Steve Hall, HP/Apollo Brisbane Australia

schmid@asterix.luftfahrt.uni-stuttgart.de (Georg Schmid) (07/16/90)

As there are still mails and articles concerning my boot problems
with SR10.2.p, I'd like to post some additional things:

 1. I'm still using my workaround, to recreate systmp at every boot, and
    it has been working so far, although it causes some minor problems 
    when doing an 'ex' from the dm and 'go' from phase II.
 2. Several people sent me mail because they had problems with 
    'etc/hostid' called in 'rc.local'. 
    For example, system@alchemy.chem.utoronto.ca (Mike Peterson, Univ, of
    Toronto) writes:

|> If you are using a nameserver for address resolution, and the
|> /etc/nmconfig -h hostent_bind
|> leads me to think that you are, there are severe problems

     (Yes, we do use a nameserver)

|> when the system tries to run 'hostid' or start tcpd with the
|> /etc/rc.local file supplied with SR10.2.p.
|> We had exactly the same problems, where each daemon related to TCP/IP
|> would take 10-15 minutes to start.
|>
|> The solution is:
|>
|> 1) reorder your /etc/rc.local file so that the 'nmconfig' is done
|> after the TCP daemons have started, and don't do the 'hostid' command
|> until all networks are fully configured and up (since if you are using
|> a name server, it must resolve the name to an Internet number, but
|> if you do this before tcpd has started and the interface configured
|> and the name server is running,
|> the system can not get a valid packet out onto the network -- this
|> eventually times out, but takes 10-15 minutes per daemon, hence the
|> long boot delays). A sample /etc/rc.local file is given later.
|>
|> 2) Do NOT use names in the /etc/ifconfig commands - these will cause
|> a name lookup, but you can't look things up until your ifconfig
|> commands have completed (Catch-22). Use only internet numbers.

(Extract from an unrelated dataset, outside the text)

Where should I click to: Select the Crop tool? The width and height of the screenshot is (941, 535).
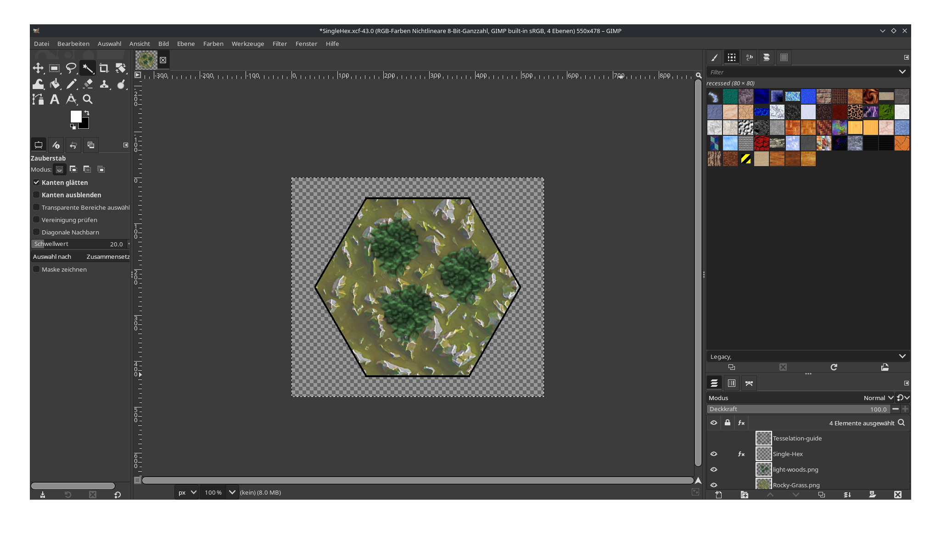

     (We never used names in ifconfig)

|> 3) make SURE your /etc/hosts file contains at least enough information
|> for the local system (and the name server system possibly), so that
|> both the '//' level name of the system, AND the fully qualified
|> name of the system are defined (we had more problems until this was
|> fixed - when using a hosts file, no domain names are appended, but when
|> using a name server, the default domain name is appended before lookup).
|> Doing this lets your system boot if the name server is not
|> accessible.
|>
|> The Apollo HOTLINE should have been well aware of this problem and
|> the solution, since our site worked through this with them
|> back in April 1990. The problem does not manifest itself on any of
|> our m68k nodes (reason unknown). The DN10000 is supposed to save its'
|> Internet address on disk during the shutdown process, and will use that
|> when rebooted if TCP is not working properly. Of course this has 2
|> major problems:
|> 1) How do you get booted the first time you want to use a name
|> server?
|> 2) If the node ever crashes, you can't reboot easily.
    
    I'm not sure if the problems Mike describes, and my boot-problems
    are really the same or at least related, though they seem to be.
    The strange thing about this is, that our second DN10000 has no
    problems with booting or with the Internet-stuff (it uses the original
    rc.local)
    Mike sent me a copy of his rc.local, but it didn't solve the boot-problem 
    (I'm sorry Mike). He also offered me to post his rc.local, but since it's 
    quite long, I'll put it in our anonymous ftp at 
    'obelix.luftfahrt.uni-stuttgart.de' (129.69.57.14). You can get it from
    'pub/misc' if you're interested. (The line Germany - USA is very busy, so
    choose European night time if you can).
 
 3. I got a phone call from the german support center of HP/Apollo, where
    they offered their help !! (It seems they do read news).
    Let's see what they find out, probably I'll post the results (short if
    possible).
 
 4. If you're fed up with my annoying postings, use 'Author kill'.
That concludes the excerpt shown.